▶ TEXT SECTION
The reservations agent at the Beijing International Hotel, a 909-room behemoth on the Chinese capital’s Avenue of Eternal Peace, was apologetic. “I’m sorry we don’t have any rooms,” she said, referring to the period between Oct. 10 and 26. “During that time, the state has reserved everything.”
China is gearing up for a once-a-decade leadership shift, a power transfer whose global magnitude exceeds even that of the U.S. presidential race. Yet with possibly as little as a month to go, there has been no official announcement of when this landmark event will actually take place. Reports of fully booked hotels near China’s political heart at Tiananmen Square were among the only signs that something rather important might soon transpire. By mid-September, even the term 18th party congress — referring to the communist confab at which the handover from President Hu Jintao to Vice President Xi Jinping is expected to begin — was a banned search topic on Chinese social-media websites.

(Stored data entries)
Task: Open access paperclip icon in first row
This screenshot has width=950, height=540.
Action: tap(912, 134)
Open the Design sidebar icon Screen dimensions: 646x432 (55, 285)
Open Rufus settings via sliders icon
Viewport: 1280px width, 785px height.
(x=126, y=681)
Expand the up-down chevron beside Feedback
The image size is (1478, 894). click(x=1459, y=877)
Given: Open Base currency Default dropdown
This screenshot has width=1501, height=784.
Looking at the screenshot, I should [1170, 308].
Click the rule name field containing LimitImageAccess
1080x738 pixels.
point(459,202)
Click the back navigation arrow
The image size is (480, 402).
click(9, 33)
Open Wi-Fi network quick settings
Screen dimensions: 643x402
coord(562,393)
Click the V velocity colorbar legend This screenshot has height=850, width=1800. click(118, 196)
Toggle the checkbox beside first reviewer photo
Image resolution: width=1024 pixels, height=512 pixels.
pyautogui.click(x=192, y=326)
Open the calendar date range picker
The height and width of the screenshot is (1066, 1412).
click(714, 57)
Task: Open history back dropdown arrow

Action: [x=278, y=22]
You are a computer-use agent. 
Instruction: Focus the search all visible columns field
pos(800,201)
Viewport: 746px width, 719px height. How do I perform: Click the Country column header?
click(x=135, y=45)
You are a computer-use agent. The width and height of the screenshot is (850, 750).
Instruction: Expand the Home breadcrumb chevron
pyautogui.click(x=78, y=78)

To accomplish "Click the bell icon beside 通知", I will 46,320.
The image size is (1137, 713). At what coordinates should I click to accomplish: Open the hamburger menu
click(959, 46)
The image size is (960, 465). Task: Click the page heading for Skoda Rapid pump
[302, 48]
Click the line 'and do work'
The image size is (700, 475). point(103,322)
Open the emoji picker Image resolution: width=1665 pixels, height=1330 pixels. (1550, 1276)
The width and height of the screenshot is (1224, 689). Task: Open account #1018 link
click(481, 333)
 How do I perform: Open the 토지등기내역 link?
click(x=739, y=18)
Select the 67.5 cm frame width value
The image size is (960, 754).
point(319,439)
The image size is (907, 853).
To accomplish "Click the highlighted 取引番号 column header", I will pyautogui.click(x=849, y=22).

▶ ABOUT THIS EXERCISE
Return the part of the passage on China's leadership transition that begins at the words "China is gearing" and ends after "Chinese social-media websites.", copied word for word. This material plays no role here.

▶ TASK OUTPUT
China is gearing up for a once-a-decade leadership shift, a power transfer whose global magnitude exceeds even that of the U.S. presidential race. Yet with possibly as little as a month to go, there has been no official announcement of when this landmark event will actually take place. Reports of fully booked hotels near China’s political heart at Tiananmen Square were among the only signs that something rather important might soon transpire. By mid-September, even the term 18th party congress — referring to the communist confab at which the handover from President Hu Jintao to Vice President Xi Jinping is expected to begin — was a banned search topic on Chinese social-media websites.